于是轻拉古月泉,示意对方跟自己走,二人谈一谈刚才一幕。
几分钟后回到小楼,龙蒙的鼾声依旧,徐山拉开长凳,斟上酒,对方一杯,自己一杯。
古元泉脸上有了血色,看这个沙场大汉神态自若,和风扑面,也不说话,只是静静看着自己,暗叹不愧征战之人,嘴角一丝自嘲,道:“让先生见笑了,这还是我第三次见到凶物嗜血,失态,失态。”
“道长以前还见过?这龙展到底是个什么状况?”徐山指一指头部问道。
“唉,前两次都是几十年前了,也不知这世道怎么了!我怕这龙展要将这里闹个不安宁,血雨腥风!明天先试一下我师手段,徐先生应该见惯血海,到时候还请助我。”古元泉感叹中再次喝一杯酒,却是没把话讲清楚。
徐山十分疑惑,问道:“道长这话怎么说?我看那龙展只是喜欢吸动物鲜血而已,后面会发展到什么程度?还有那几十年前又是什么状况?要不你讲详细点,我也有个准备。”
“老弟,你战场上见惯生死,可能不信奉鬼神,但我告诉你,那是你还是不了解我们这世界啊!”古元泉一脸严肃,“我们这芸芸众生所见,只是世界的冰山一角,上有天庭神仙,下有鬼道黄泉,只不过现在仙魔不显罢了。

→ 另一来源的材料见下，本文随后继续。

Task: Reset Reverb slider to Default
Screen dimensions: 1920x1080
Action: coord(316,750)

”
他一句话就把徐山噎住,尼玛,我还要你说,不过现在只能待他下文。
原来,这古元泉的水宁观,地处湘北索溪,几百年前一道家散修宁空道人,行至此处,高山深潭,他心有所感,居水依山建观,留下道统,传承到现在,算是湘山世俗界中的道教名观,这几年香火已胜。

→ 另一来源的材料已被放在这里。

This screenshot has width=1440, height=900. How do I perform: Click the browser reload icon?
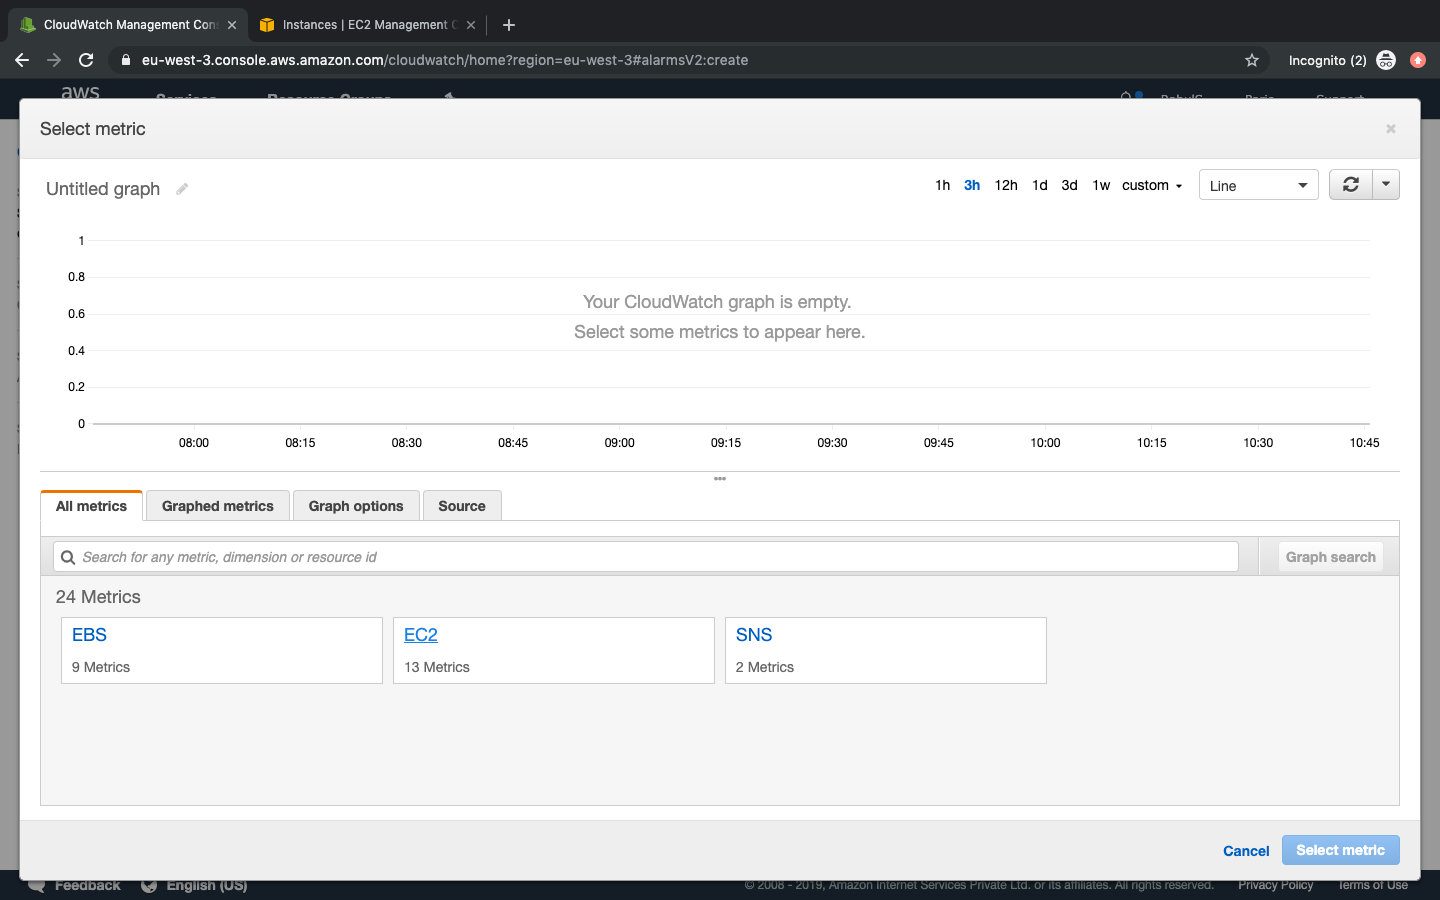coord(86,60)
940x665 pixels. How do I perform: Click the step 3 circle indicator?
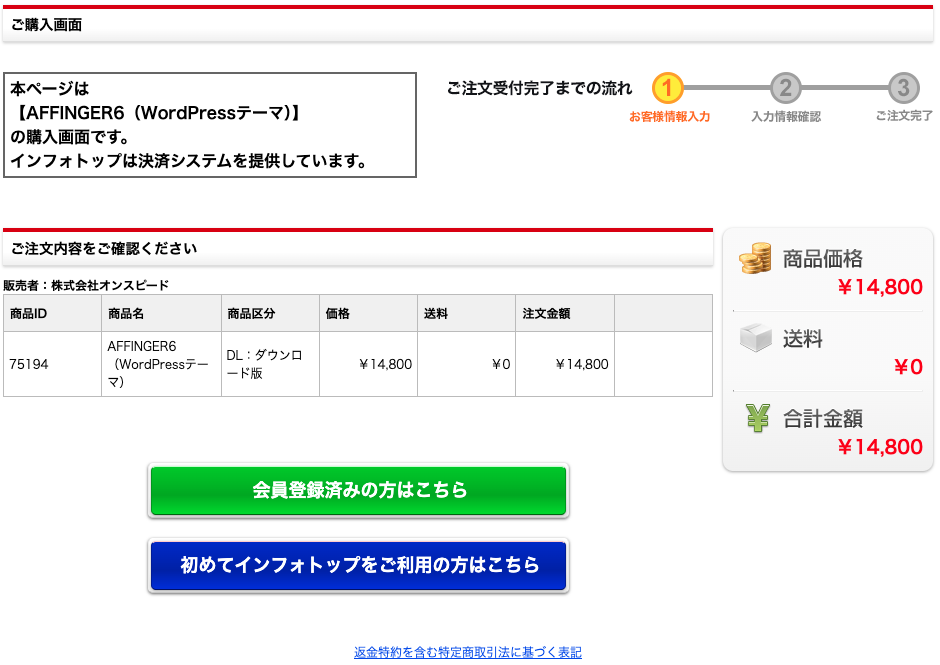(x=903, y=88)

这得益于道观传承的修行之法,三十三天观水洞玄经,也不知宁空道人从何而传,当年修行至筑基虚丹,已能世外显法,活到一百二十岁而终,被附近乡民称为活神仙。
不过或许资质原因,宁空之后,历代传人每况愈下,到古元泉手中,只修出一丝丹田之气,观想出一缕神念,也能临空点燃符箓。

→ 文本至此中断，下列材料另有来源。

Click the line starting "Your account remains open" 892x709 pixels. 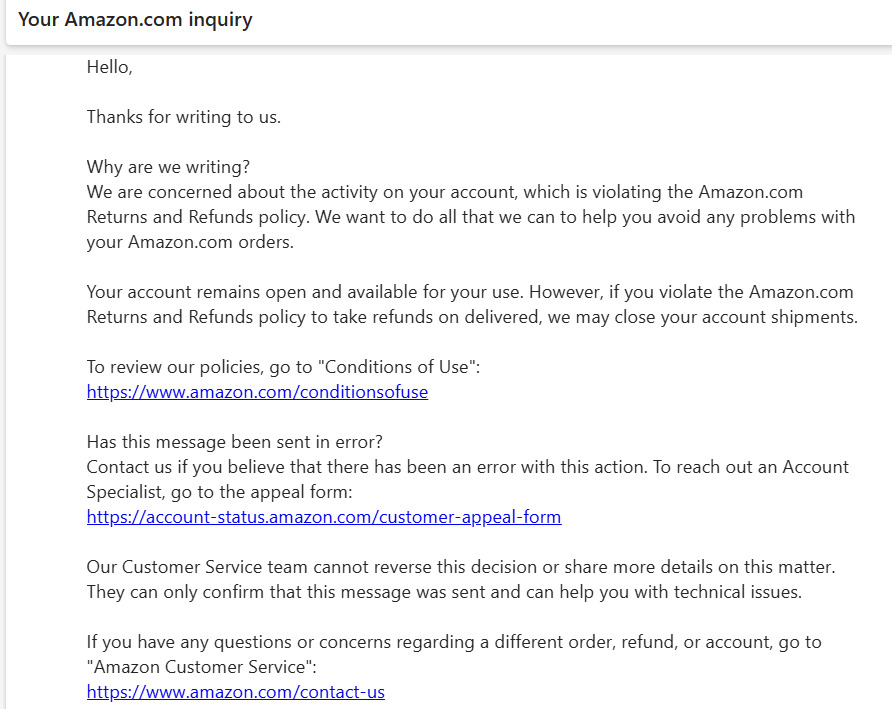470,292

古元泉在红尘中,有这般修行,已算得高人,湘山成立道教协会,他也被推选为副会长。
真正进入其中,逐渐了解一些隐秘,才认识清楚,自己这般所谓道教人士,不过伺奉道主的门徒罢了,世外真有仙家佛陀,现在就有其子弟行走世间,那就是风行司。
古元泉除了自家的传承,其他毫无保留,给徐山和盘托出,确实是希望徐山这种战场归来,心性如铁之辈,能帮自己明日伏魔,因为他还真没把握。
不知是算幸运,还是算不幸,他成长在汉国破四旧除迷信时代,汉国朗朗山河,一片红,妖魔鬼怪为之一空,他除了幼年跟着师傅见过,自己如今都未遇到真正的妖魔。
龙展的状态,跟他师傅当年镇压的一个妖魔十分相识。
那一年,石门几位红色卫兵,为了响应打倒牛鬼蛇神,县里已无可砸之处,想得浮瓶山上还有个古老寺庙,虽然早已荒废,但还有几尊石像,于是前往敲了石像之头,抱回县城显功。
谁知是夜便出祸事,其中一位酒酣醒来,不但咬死同伴吸血,然后见人就噬,几个大汉都压制不住,逃入夜色中,后面几日,那人神出鬼没,盯着同去的剩下几人家里,要斩尽杀绝。
县里出动武装,反而丢了数人性命,一时全县人心惶惶,后来有人出主意,找到当时偏远一隅还未遭打砸的水宁观。
古元泉师傅带他前往,有县里配合,几番埋伏,守候一天后,寻得一家人处困住那人。
那人力大无穷,遭了枪伤似乎也不影响,伤过几人后,他师傅终于寻找到机会用“打鬼符”镇到眉间,阴风一阵,那人受符就倒,后来因为枪伤,也没能救得性命。
旁人以为妖魔已伏诛,但古元泉师傅却明白,此事未完,暗地与县里负责人商议,给因此事去世之人统一设置灵堂,所有那日去过古庙之人,悉数到堂,几番布置。
果然,那夜再起风雨,当时符箓镇压现场的一位战士,突然暴起,化身妖魔,枪杀数人,还好布置启动,古元泉师傅动用符箓,耗尽精血,引来天雷,才堪堪将之化去,彻底解决。
他们水宁观,也因此在附近名声大造,躲过那场浩劫。
而现在,龙展,应该就是当年那人一般,被鬼物附身!这是古元泉最后的判断。
深山老寨,古元泉说的这般诡异血腥之事,要是旁人,早就惊吓不起,徐山却听得如痴如醉,浮想联翩,沉思不已。
这世上到底有不有鬼?
徐山前世看过无数鬼物电影,怪诞,就算今生修行到过金丹之境,也从未见过真正的鬼物!
他在山城王强处遇到那如血池中来的怪物,在徐山心目中,也只是生命力顽强的一种生物罢了,最后还是被自己一脚踩死,所以,他还真未想过这个问题。
徐山寻道至今,除了刘白玄真正有过交流,其他遇到的修行中人,基本就是“生死看淡,见面就干”,现在遇到古元泉这个还徘徊在修行门外之人,反而有了大收获。
首先就是关于风行司,以前刘白玄说修行世界的道庭禅林,藏在云生不知处,只能靠机缘去寻找。